You may not be running a quantum chemistry research lab, but, like Pauling, you are in the business of fostering the generation of ideas that lead to learning. Doing this successfully requires you to attend to the first necessary condition for establishing and sustaining a student learning community (SLC): providing well-designed experiences and tasks that incorporate and encourage student dialogue.

Recall from Chapter 1 the experience of mathematics teacher Grace Coates (2005), who naïvely believed that simply placing learners in a group would result in collective learning. She expected engaged conversation—high-quality, purposeful student talk; instead, she got awkward silence. Similarly, middle school history teacher Lisa Brooks planned a small-group discussion activity in which her students would explore the essential question "How did post–World War I Europe set the stage for World War II?" She reviewed a collection of curated resources with her students, then released them to formulate a group response and defense. And what happened next? "They just sat there in silence. No one talked. My class, which is very chatty on a daily basis, was simply sitting with a group of their peers looking awkwardly at each other."

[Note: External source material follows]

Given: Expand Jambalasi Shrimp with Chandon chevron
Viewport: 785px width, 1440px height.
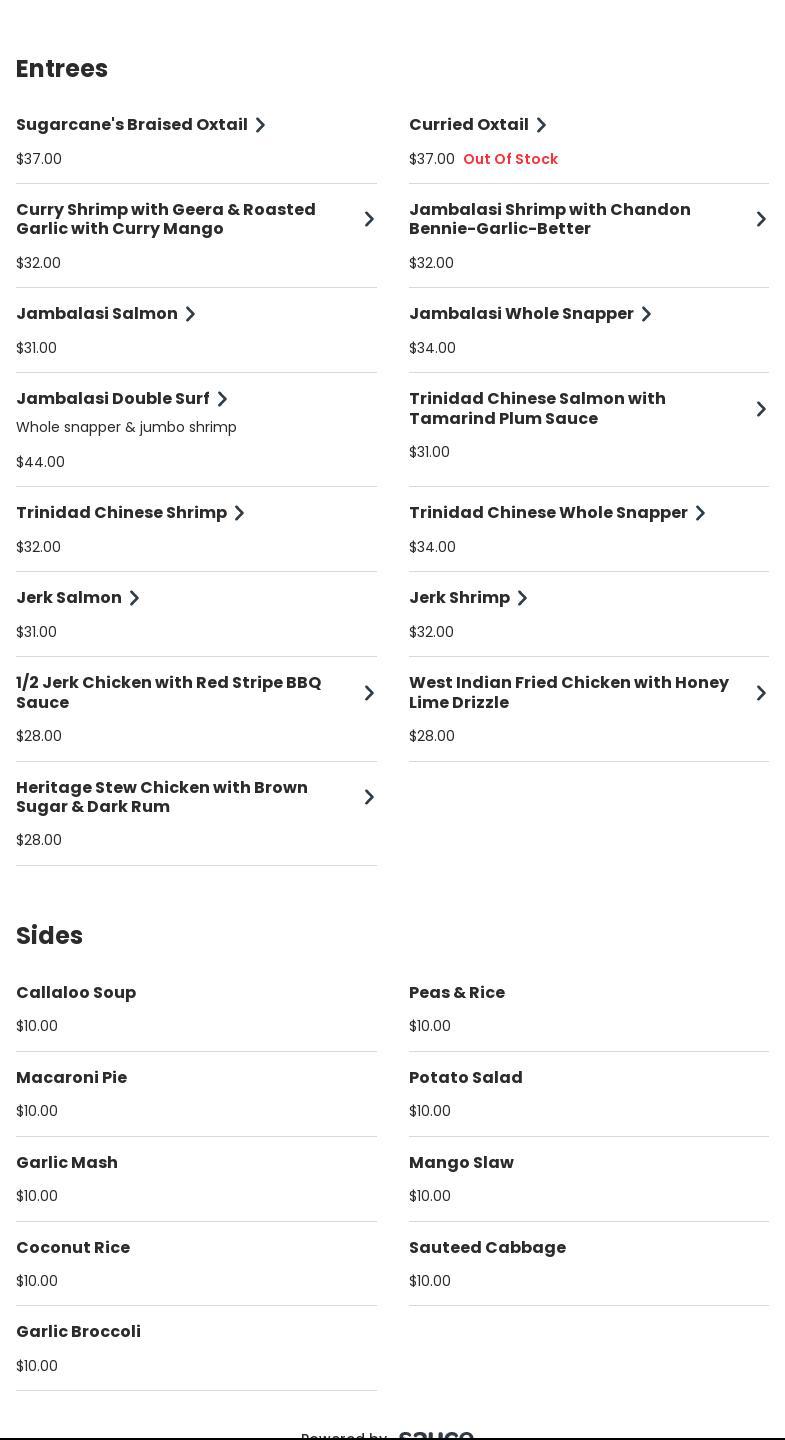Looking at the screenshot, I should [x=761, y=219].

Whether they are deployed in 7th grade U.S. history or high school algebra or a 2nd grade classroom, all collaborative learning tasks should be set up to give students opportunities to engage in academic discourse around targeted skills, knowledge, and understandings. These tasks should also provide students an opportunity to learn and practice social and emotional skills. Maybe the teacher's objective is to get learners to make inferences about international conflicts or analyze the use of the horizon line in various pieces of art. Maybe it's to explore the role of symbolism in a text, develop a mathematical model for a specific phenomenon, or design a water filtration system. In all cases, completing the task requires students to participate in critical dialogue around the ideas involved. We want them to engage like a collective of historians, art curators, literary critics, mathematicians, and scientists. We want them to be invigorated, to wrestle with ideas and concepts. We want them to communicate, treat their peers with respect, strive to understand one another's perspectives, develop healthy relationships, persevere through challenge, and develop a sense of self. Too often, though, what we get are surface-level conversations where the most probing question students ask one another is along the lines of "What page did you use to find that answer?"

Of course, no teacher strives to put poorly designed experiences and tasks in front of a group of students, but all of us have done so—and typically we only realize this when an activity that looked great in a lesson plan is a painful failure … when the questions and conversation prompts we provide are met with crickets instead of the engaged discourse of an SLC. When creating tasks and activities for collaborative learning in face-to-face and virtual learning environments, it's essential to remember how much language matters.